Five reasons to go north of the border
Portland and Seattle get all the love.
But Vancouver, the Canadian city less than 150 miles north of Seattle, is the northernmost point of the Pacific Northwest's Orion's Belt of standout food culture. It's a kindred metropolis to its U.S. sisters, a place obsessed with provenance and good eating.
Now is an especially great time to also explore Vancouver's new guard–a buzzy mix of good cocktails, new-wave diner classics, creative modern cuisine and boundless coffee.
Matchstick (above): One of Vancouver's newer coffee roasters is also one of its most serious, offering a rotating menu of single-origin beans, plus sandwiches piled with meat from Two Rivers Specialty Meats and house-baked goods made largely with British Columbia-grown produce.

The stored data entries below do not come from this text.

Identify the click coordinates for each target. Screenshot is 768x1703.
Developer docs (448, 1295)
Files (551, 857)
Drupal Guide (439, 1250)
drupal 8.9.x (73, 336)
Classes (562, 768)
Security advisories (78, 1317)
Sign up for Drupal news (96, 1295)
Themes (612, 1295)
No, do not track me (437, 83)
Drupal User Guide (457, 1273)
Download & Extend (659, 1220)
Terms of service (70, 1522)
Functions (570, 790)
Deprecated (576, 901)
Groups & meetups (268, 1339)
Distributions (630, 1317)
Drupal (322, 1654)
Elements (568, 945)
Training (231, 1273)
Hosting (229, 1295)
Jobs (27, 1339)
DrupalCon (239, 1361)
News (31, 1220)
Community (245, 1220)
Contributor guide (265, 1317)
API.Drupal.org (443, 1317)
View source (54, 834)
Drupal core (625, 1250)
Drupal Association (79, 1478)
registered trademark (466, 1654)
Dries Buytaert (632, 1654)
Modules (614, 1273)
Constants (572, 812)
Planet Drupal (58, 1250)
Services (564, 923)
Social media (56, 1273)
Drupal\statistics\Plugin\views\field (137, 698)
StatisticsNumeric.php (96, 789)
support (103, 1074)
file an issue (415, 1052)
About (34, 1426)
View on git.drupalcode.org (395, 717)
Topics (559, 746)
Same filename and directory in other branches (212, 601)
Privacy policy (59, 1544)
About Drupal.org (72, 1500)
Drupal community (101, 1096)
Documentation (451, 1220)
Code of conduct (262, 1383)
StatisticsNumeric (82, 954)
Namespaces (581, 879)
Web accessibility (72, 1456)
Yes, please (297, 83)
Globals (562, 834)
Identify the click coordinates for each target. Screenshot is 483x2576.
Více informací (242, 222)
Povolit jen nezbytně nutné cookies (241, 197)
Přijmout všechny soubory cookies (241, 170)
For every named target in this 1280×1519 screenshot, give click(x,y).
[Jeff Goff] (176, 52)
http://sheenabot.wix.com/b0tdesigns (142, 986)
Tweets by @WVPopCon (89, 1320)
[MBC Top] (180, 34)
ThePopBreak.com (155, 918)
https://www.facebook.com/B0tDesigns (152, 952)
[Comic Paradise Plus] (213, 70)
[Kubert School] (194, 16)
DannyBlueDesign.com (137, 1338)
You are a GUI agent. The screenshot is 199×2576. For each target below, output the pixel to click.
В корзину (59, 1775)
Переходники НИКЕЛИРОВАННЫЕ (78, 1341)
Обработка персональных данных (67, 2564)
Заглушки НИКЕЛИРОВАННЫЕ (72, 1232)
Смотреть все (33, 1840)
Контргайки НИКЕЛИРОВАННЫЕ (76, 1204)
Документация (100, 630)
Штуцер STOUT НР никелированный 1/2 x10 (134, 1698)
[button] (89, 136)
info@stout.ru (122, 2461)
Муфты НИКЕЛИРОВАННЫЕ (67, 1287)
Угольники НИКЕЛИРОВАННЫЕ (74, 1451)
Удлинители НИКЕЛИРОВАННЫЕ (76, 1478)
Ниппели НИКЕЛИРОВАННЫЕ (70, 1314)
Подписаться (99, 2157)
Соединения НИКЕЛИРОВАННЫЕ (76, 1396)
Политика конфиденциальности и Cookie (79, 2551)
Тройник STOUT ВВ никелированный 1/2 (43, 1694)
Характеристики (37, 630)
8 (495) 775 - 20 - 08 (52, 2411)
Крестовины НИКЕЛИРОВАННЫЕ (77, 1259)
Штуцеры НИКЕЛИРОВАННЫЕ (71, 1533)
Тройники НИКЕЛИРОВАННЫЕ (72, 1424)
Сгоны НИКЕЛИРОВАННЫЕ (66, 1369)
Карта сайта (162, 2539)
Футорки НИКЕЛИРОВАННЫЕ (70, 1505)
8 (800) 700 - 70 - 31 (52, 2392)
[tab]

Wildebeest (above): This Gastown restaurant is arguably Vancouver's most ambitious and innovative. Crunchy malt crumble tops an heirloom radish salad (pictured), caramelized buttermilk and mushroom vinaigrette accompany roasted sweetbreads and lowly turnips become revelatory when served roasted, or raw with arugula and leek-ash cream.
Revolver (above): This stylish and sophisticated coffee spot in the heart of trendy Gastown brews beans from roasters around the region. Flights of coffee are designed to highlight varietal differences or brewing techniques.
Save On Meats (above): This historic butcher shop was renovated and revived in 2011. It emerged with its retro charm intact–and a new adjacent diner (pictured). Follow a charcuterie-making class with a Reuben and a bourbon-and-bacon-spiked milkshake.
The Diamond (above): Sip a Tequila Martinez or a Buck Buck Mule made with gin, fino sherry, cucumber, cilantro and ginger beer at this charming Gastown cocktail bar with a stellar second-story view of Maple Tree Square.